Mîde asidini nötralize eden ilâçlara antasid denilmektedir. Bunlar arasında sodyum bikarbonat, kalsiyum karbonat, magnezyum oksit, magnezyum trisilikat, hidrotalsid vb. sayılabilir. Fazla sütle birlikte yüksek dozda alkali antasitlerden uzun zaman alanlarda “sütalkali sendromu” denilen bir böbrek yetmezliği tablosu ortaya çıkabilmektedir.
Mîde mukozasının direncini artıran ilâçlar da vardır. Bunlar; meyan kökü ekstreleri, kalloidal bizmut ve sucralfate (antepsin) preparatlarıdır. Peptik ülser teşhisi kesin olarak konulduktan sonra, 6-8 hafta süreyle klasik ülser tedâvisi veya cimetidin, ranitidin veya famotidin tedâvisi uygulanır. 4-6 haftalık herhangi bir tedâvi uygulamasından sonra ülserin kapanıp kapanmadığı tetkik edilmelidir. Klasik ülser tedavisinin 10. gününe kadar ağrılar geçmiş olmalıdır, geçmezse cimetidin veya ranitidin kullanılmalıdır. Gene geçmezse vak’a, tedâviye inatçı, ülser sınıfına girer.
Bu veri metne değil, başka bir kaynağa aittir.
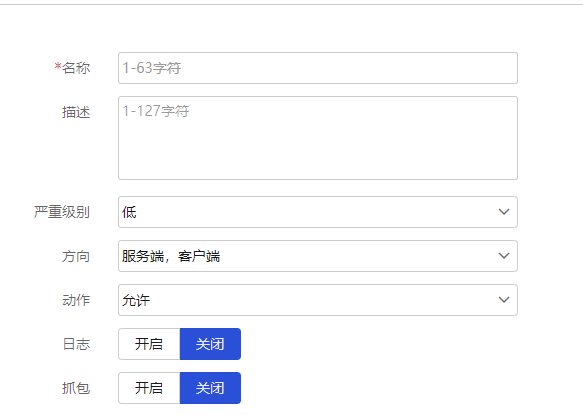Click the 名称 field label
This screenshot has height=415, width=583.
[76, 68]
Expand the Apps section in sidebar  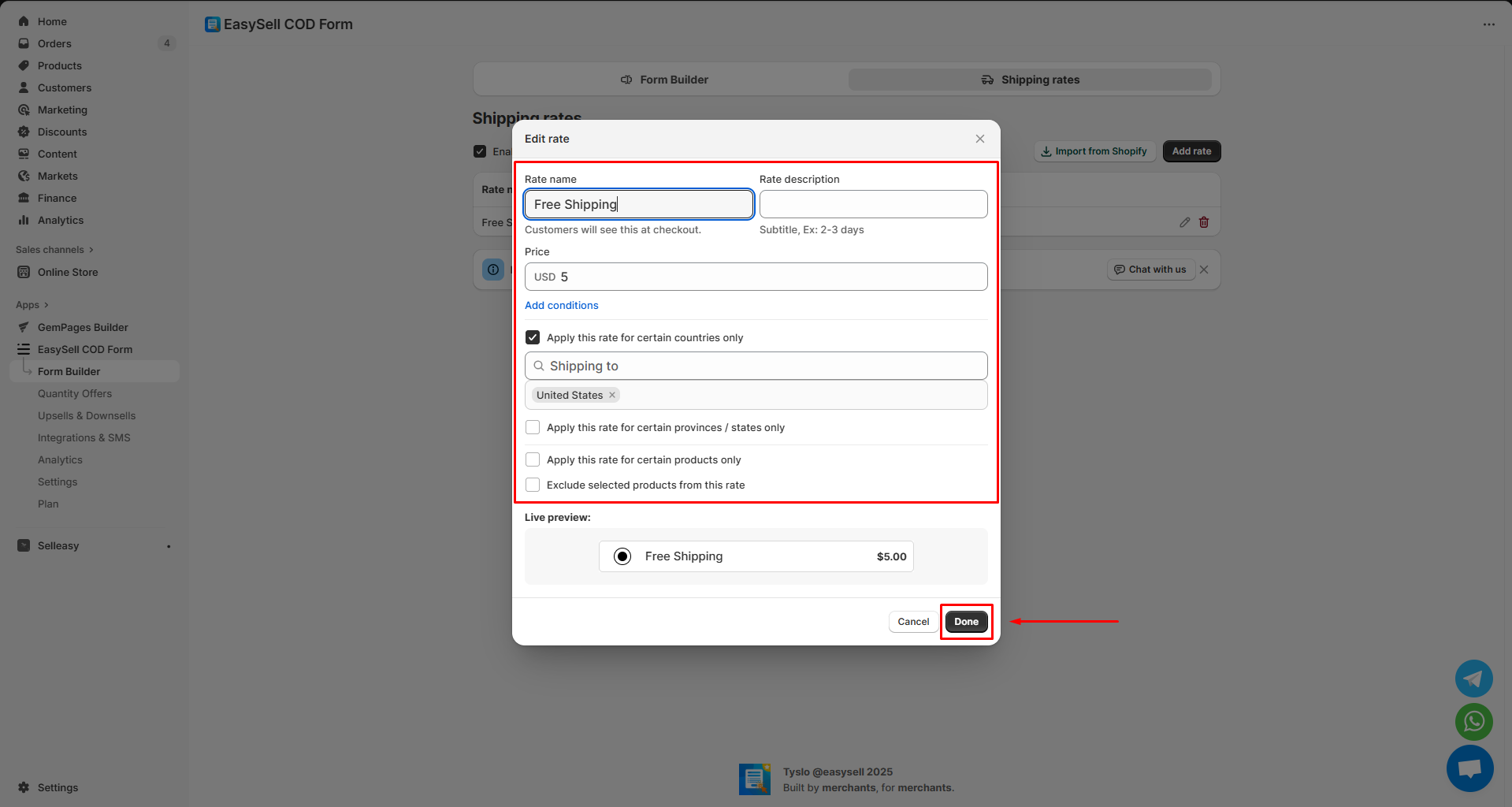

Cimetidin, ranitidin denenmesine rağmen, tedâviyle şifâ bulup, sık sık nüks gösteren; tedâviye alındığı halde 10. gün içinde ağrılar geçmeyen ülserlerde ameliyat düşünülebilir. Özellikle mîde ülserlerinde ilâç tedavisine cevap alınamazsa, kanser ihtimâliyle hasta geciktirilmeden ameliyata verilmelidir. Nadiren kanserin de ülser tedâvisiyle küçülebileceği, hatta kapanmış gibi görünebileceği unutulmamalıdır.